Websites should post policies, procedures, too
by Candace Bowen
Including a mission statement and other policy points on the newspaper’s editorial page or inside a newsmag front cover is pretty standard, but where does that info go on a website? From recent experience judging state competitions, it seems some staffs really aren’t sure.
They also aren’t sure what – if anything — should be topics to include.
So this isn’t the definitive answer on how to handle a board-approved policy, a staff mission statement, an ethics policy and a host of additional procedures your audience should be able to know. The Scholastic Press Rights Committee is releasing new info about that for all student media this spring. But for now, here are some tips about what you probably should post in some logical place on your website.
A look at the 30 finalists in National Scholastic Press Association’s Online Pacemaker competition shows most do include some or all of the following points. Generally these are listed in the ABOUT section.
- Are you a public forum for student expression? Do students make final content decisions? The Kirkwood Call, from Kirkwood (Missouri) High School, uses JEA’s Model Policy as its basis and includes the First Amendment and a line from the Tinker v. Des Moines Independent Community School District’s Supreme Court decision.
- What is your mission? What do you hope to accomplish? The Echo, from St. Louis Park (Minnesota) High School, emphasizes the importance of free student voices: “The publication will not shy away from covering newsworthy controversial issues of importance to students. Journalists should work to cover these topics robustly. Reporting in scholastic media that omits essential pieces of information because of review or restraint is an indirect form of fabrication. It destroys not only truth but credibility and reliability.”
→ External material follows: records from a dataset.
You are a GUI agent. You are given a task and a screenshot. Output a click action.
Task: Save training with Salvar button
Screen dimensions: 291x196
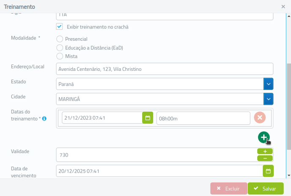[266, 188]
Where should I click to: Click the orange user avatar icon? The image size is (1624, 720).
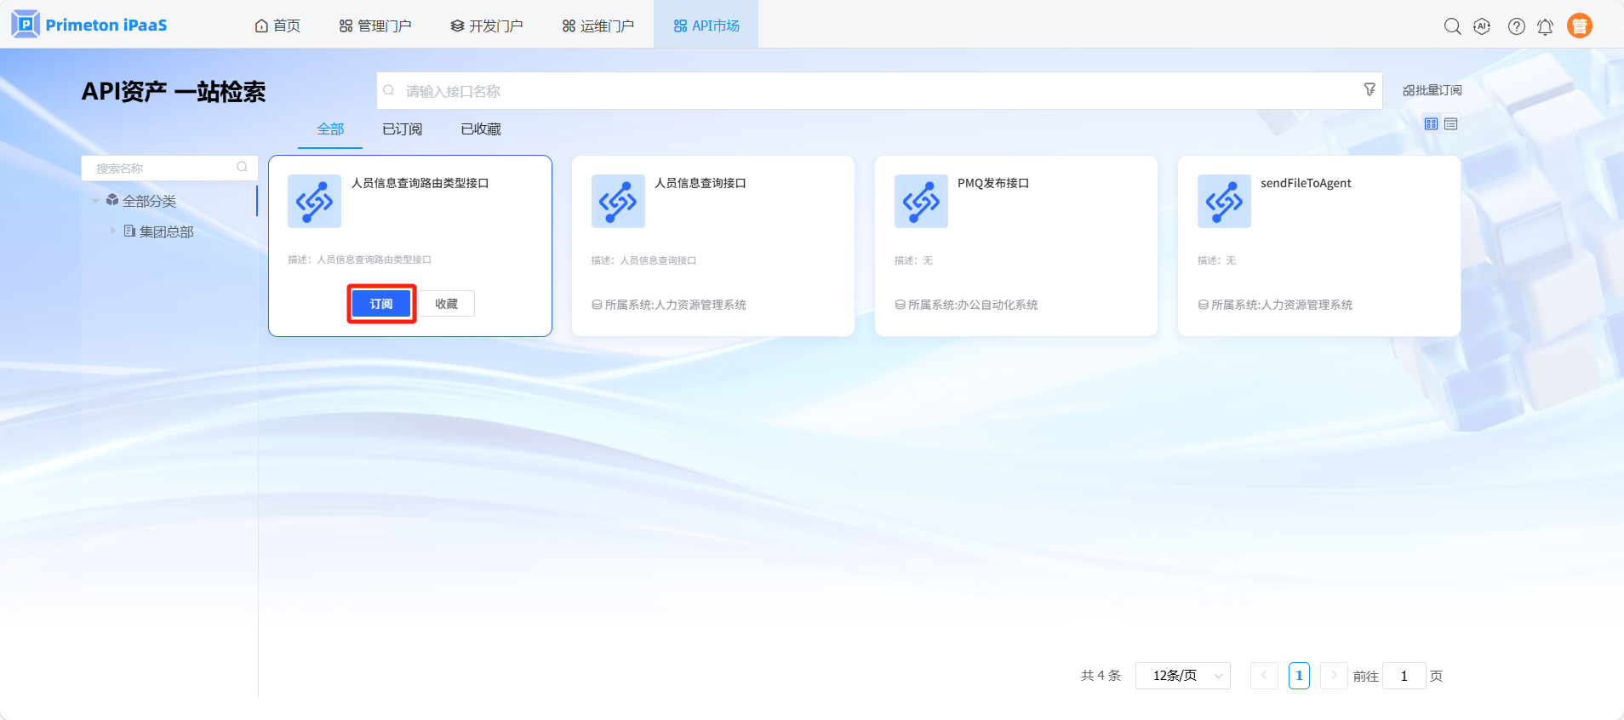coord(1579,26)
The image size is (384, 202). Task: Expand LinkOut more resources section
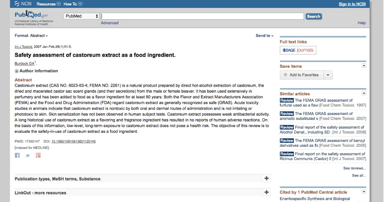click(267, 193)

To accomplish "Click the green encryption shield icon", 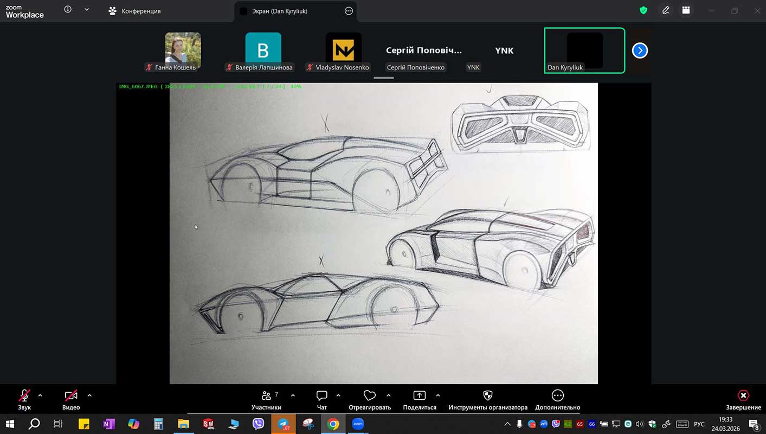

- What are your legal rights? The Palyvoice, from Palo Alto (California) High School, has an Editorial Guidelines section that explains unprotected speech, the California Education Code section 48907 and emphasizes how students take financial and legal responsibility for what they publish.
- When corrections are added, how do readers know? The Chant from North Cobb High School, Kennesaw, Georgia, approaches that issue as many professional sites do, by saying, “When corrections have been made to a story, it will be noted at the beginning of the story along with the date and time the correction was made. A list of all corrections made and dates made will be posted under the About tab.”
- Do you accept letters to the editor? Do they need to have authorship verified? Must they be signed? How are they submitted? And what about comments on articles? Do you reserve the right to remove ones that might be offensive? How do you do that without restricting dialogue with your audience? trnwired, from Prince George (Virginia) High School, handles that well in its comments policy, referring to what the Washington Post The Oracle, from the Archer School for Girls in Los Angeles, says it encourages “community members to take ownership of their opinions by using their names when commenting,” though it will accept anonymous comments that follow the school’s Acceptable Use Policy.
- What about ethical concerns – photo alterations, plagiarism, interviewing friends, all those “should we?” topics? Palyvoice explains these and others under the heading Ethical Concerns. This is a good way to organize information. It’s best not to mix ethical topics with legal ones. Ethics issues have no right or wrong answers, and administrators might misinterpret and think students could be punished for an ethical breach.
- Do you accept ads? Do you have the right to refuse ads? The Hi-Lite, from Carmel (Indiana) High School, provides downloadable ad contracts for both Web and print publications.
Student media have a long list of legal and ethical issues of concern and, in an effort to be transparent for the audience, addressing as many as possible on the website is vital.